What to produce:
In the listing below, find the line with "Image resolution: width=866", then repeat exactly every line from the top through that one.
>>
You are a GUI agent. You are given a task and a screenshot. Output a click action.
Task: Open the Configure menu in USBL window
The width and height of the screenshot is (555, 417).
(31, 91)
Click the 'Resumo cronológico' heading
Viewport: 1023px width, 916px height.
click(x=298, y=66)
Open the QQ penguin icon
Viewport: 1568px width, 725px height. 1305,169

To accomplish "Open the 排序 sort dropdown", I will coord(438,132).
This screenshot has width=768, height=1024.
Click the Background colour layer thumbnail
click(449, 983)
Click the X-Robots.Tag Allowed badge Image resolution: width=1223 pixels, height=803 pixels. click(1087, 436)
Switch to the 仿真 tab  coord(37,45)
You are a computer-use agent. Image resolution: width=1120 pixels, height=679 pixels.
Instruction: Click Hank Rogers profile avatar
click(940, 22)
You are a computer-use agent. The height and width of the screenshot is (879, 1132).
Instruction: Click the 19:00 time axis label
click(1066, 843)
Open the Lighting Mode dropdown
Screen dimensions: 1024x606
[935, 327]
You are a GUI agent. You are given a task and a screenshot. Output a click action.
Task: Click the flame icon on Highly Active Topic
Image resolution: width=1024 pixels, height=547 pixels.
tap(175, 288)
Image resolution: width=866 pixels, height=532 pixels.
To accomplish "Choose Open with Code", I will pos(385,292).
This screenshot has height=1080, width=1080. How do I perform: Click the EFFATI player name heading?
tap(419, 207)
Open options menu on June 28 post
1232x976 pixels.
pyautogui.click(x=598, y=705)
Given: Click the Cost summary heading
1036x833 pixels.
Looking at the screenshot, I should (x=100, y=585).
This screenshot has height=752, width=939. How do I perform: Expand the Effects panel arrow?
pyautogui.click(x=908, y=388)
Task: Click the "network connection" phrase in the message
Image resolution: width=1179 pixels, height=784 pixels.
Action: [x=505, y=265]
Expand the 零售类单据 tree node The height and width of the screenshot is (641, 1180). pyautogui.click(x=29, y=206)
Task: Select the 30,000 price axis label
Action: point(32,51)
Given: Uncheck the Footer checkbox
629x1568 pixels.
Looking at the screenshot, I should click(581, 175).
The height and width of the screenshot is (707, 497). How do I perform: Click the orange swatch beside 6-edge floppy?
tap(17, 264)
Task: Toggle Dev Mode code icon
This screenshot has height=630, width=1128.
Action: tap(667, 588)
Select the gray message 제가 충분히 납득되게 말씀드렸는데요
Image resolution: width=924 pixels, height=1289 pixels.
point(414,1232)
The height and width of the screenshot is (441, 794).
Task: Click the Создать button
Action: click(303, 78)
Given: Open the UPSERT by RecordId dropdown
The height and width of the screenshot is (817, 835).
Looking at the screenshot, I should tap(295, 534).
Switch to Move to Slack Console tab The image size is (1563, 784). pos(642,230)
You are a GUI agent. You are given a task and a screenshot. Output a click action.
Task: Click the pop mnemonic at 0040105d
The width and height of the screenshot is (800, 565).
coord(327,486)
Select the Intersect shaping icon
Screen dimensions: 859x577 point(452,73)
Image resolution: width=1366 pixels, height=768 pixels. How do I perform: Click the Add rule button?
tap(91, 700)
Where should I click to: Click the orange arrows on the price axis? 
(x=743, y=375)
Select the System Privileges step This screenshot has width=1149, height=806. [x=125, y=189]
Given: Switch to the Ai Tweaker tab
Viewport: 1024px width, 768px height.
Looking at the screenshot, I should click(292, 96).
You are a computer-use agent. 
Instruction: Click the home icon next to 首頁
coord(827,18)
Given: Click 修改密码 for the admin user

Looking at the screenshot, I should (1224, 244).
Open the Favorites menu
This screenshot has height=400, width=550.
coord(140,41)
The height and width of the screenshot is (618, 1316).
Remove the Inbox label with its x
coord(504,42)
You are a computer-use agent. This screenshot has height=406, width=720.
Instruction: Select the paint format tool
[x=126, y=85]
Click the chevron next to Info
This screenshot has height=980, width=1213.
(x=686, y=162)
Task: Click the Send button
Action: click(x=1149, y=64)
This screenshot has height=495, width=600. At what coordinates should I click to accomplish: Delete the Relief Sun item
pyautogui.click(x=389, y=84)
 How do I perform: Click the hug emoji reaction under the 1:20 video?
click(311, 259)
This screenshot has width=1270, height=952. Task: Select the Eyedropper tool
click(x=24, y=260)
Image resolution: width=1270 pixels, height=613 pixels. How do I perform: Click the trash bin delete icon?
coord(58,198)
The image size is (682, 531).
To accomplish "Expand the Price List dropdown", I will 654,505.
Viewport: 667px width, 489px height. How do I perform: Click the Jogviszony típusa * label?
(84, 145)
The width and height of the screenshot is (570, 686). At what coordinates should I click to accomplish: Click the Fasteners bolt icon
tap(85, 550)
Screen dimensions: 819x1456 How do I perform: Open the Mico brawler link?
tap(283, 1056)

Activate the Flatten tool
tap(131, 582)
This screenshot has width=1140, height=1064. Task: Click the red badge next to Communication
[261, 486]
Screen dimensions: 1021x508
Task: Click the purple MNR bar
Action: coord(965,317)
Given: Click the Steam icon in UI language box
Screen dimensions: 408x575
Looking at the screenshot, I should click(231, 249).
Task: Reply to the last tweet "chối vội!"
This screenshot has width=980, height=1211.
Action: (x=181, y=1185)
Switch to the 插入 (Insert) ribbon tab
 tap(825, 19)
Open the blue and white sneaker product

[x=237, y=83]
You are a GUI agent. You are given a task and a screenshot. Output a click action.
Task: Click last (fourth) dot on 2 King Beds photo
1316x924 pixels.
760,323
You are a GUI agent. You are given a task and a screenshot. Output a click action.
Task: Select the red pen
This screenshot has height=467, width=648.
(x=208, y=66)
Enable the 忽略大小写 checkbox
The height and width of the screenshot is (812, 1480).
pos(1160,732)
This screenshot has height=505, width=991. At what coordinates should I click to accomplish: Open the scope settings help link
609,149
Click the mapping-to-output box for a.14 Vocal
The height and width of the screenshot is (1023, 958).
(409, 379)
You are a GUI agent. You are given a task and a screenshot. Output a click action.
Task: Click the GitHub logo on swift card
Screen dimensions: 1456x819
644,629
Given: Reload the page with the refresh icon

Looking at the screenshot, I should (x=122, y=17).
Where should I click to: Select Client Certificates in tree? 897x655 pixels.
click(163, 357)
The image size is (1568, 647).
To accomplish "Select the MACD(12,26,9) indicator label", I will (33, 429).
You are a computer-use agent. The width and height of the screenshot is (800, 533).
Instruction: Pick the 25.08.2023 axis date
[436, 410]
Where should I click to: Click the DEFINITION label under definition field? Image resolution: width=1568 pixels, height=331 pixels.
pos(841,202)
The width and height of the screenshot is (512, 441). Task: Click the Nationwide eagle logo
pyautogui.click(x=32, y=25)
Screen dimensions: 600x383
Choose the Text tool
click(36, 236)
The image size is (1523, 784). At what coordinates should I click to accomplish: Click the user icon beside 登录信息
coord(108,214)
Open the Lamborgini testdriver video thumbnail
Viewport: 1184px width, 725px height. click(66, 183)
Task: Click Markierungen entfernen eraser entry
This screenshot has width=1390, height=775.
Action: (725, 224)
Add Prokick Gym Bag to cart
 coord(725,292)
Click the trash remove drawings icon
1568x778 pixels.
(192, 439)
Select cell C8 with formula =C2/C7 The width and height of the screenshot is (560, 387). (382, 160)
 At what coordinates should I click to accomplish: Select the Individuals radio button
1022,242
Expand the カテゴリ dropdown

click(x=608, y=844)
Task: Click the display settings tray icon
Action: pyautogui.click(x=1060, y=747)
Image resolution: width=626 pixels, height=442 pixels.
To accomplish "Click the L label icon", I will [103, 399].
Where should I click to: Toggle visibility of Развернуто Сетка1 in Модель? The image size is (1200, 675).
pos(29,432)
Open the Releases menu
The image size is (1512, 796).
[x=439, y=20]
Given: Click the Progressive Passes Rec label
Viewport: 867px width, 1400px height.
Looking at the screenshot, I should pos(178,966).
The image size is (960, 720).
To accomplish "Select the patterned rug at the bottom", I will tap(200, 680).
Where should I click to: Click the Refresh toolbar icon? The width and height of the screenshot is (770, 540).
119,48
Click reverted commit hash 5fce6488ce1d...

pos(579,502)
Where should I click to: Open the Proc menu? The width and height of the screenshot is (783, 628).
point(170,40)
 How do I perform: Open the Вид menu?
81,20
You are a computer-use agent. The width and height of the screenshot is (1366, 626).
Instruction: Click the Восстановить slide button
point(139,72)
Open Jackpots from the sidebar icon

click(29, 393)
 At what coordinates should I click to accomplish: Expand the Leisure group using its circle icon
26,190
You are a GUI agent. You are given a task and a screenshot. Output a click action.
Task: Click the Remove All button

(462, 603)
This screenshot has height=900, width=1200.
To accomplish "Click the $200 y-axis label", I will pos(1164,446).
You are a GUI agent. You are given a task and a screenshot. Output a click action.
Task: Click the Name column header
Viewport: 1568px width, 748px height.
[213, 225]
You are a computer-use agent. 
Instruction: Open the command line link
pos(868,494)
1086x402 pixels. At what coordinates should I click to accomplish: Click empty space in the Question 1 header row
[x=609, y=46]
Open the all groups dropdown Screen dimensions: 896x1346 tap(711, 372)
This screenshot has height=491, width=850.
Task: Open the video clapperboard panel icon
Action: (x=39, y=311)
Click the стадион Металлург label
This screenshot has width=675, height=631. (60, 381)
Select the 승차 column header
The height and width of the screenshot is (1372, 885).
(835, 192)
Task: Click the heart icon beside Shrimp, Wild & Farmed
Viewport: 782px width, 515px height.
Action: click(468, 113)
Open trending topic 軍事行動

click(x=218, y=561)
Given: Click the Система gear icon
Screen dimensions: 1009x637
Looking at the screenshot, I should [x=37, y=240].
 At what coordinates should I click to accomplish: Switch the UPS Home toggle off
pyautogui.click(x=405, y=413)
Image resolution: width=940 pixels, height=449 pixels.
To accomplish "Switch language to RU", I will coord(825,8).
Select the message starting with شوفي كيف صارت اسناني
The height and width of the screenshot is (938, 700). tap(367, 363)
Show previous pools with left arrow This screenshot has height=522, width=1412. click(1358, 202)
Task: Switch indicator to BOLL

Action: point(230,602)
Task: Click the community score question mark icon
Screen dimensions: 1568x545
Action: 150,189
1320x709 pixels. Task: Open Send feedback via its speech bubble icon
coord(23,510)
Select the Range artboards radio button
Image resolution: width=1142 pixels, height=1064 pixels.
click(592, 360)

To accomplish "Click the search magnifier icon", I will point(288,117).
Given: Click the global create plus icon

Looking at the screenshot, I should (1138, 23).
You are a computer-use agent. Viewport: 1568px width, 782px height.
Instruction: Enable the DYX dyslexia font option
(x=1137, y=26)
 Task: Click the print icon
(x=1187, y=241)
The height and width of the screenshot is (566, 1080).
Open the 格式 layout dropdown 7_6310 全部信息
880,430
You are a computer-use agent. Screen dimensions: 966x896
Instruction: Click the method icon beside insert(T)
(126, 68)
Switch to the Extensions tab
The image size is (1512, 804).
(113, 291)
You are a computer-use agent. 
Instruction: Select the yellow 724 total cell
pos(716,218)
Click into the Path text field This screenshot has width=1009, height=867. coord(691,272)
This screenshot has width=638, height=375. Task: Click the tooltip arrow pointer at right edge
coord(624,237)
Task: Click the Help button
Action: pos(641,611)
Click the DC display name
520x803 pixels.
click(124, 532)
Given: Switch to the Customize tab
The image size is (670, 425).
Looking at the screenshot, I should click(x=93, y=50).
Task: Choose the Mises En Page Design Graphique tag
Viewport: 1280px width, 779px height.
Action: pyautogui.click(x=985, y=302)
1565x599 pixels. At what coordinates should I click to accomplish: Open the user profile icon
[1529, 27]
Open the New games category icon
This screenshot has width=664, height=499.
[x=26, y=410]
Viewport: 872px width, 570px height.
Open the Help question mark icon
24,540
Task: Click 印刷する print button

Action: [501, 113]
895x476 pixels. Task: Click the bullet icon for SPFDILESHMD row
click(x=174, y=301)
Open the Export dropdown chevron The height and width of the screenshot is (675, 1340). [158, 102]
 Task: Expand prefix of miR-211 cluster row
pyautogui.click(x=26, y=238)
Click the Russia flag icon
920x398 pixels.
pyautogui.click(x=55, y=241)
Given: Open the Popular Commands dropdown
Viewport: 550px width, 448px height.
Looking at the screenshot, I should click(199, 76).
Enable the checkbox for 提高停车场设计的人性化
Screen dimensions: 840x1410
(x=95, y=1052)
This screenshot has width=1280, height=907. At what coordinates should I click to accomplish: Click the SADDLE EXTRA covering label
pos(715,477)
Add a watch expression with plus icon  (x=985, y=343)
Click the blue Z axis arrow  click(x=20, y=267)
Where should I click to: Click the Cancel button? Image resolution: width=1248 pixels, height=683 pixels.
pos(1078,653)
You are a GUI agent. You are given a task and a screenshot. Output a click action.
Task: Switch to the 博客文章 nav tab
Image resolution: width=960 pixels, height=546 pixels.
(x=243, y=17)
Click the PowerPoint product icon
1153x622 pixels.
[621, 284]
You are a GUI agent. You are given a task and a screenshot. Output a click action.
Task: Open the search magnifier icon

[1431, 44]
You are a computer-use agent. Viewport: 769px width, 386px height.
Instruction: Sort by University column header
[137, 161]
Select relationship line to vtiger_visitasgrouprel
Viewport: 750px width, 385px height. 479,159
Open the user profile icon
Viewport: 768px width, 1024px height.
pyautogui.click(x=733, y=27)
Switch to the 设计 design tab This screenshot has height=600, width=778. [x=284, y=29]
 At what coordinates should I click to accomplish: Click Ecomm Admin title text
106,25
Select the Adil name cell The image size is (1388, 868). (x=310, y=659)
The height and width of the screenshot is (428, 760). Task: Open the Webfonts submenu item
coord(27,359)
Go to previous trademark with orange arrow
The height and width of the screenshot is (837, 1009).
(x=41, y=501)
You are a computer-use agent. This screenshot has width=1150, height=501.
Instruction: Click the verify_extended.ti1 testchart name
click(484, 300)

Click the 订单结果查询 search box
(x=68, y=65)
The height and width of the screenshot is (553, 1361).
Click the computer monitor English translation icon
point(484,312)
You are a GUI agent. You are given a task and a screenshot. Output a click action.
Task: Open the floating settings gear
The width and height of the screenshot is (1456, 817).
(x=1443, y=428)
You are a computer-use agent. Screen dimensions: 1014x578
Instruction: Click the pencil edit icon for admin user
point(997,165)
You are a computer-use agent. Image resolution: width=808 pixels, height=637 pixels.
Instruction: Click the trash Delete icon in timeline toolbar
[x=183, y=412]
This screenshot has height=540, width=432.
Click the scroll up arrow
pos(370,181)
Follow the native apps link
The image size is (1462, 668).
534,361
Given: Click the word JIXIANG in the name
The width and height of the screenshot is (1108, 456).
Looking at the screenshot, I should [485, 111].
<<
Response:
You are a GUI agent. You are given a task and a screenshot. Output a click action.
Task: Open the Configure menu in USBL window
The width and height of the screenshot is (555, 417).
(31, 91)
Click the 'Resumo cronológico' heading
Viewport: 1023px width, 916px height.
click(x=298, y=66)
Open the QQ penguin icon
Viewport: 1568px width, 725px height. 1305,169

To accomplish "Open the 排序 sort dropdown", I will coord(438,132).
This screenshot has width=768, height=1024.
Click the Background colour layer thumbnail
click(449, 983)
Click the X-Robots.Tag Allowed badge Image resolution: width=1223 pixels, height=803 pixels. click(1087, 436)
Switch to the 仿真 tab  coord(37,45)
You are a computer-use agent. Image resolution: width=1120 pixels, height=679 pixels.
Instruction: Click Hank Rogers profile avatar
click(940, 22)
You are a computer-use agent. The height and width of the screenshot is (879, 1132).
Instruction: Click the 19:00 time axis label
click(1066, 843)
Open the Lighting Mode dropdown
Screen dimensions: 1024x606
[935, 327]
You are a GUI agent. You are given a task and a screenshot. Output a click action.
Task: Click the flame icon on Highly Active Topic
Image resolution: width=1024 pixels, height=547 pixels.
tap(175, 288)
Image resolution: width=866 pixels, height=532 pixels.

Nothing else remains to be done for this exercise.